Er selbst gibt 1946 – wahrheitswidrig - an, erst 1941 der Partei beigetreten zu sein: „Ich kann mich nicht mehr erinnern, wie hoch meine Mitgliedsnummer war, doch glaube ich, dass sie über 7.000.000 lautete“. (Diese ominöse Zahl markiert die Grenze zwischen den Illegalen, die eine niedrigere Mitgliedsnummer hatten, und den erst nach der zeitweiligen Aufnahmesperre 1939 Beigetretenen mit einer höheren.) Hans Falkner hatte die Nummer 6,281.288. Im Akt wird auch seine Funktion als Scharführer und Truppführer der SA festgehalten.

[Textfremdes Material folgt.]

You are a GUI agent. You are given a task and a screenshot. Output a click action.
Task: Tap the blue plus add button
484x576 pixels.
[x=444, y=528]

1949 stellt Hans Falkner ein „Gnadengesuch um Nachsicht der Sühnefolgen“ an das Bundesministerium für Inneres, das von der Sicherheitsdirektion für Tirol befürwortet wird und dem das Ministerium wohl im Zuge der Einstellung der allermeisten Verfahren entsprochen haben dürfte (nicht im Akt).
In den 50er Jahren soll Hans Falkner die FPÖ bzw. deren Vorgänger, den deutschnationalen Verband der Unabhängigen (VdU), beim Aufbau der Bezirksstelle Imst finanziell unterstützt haben.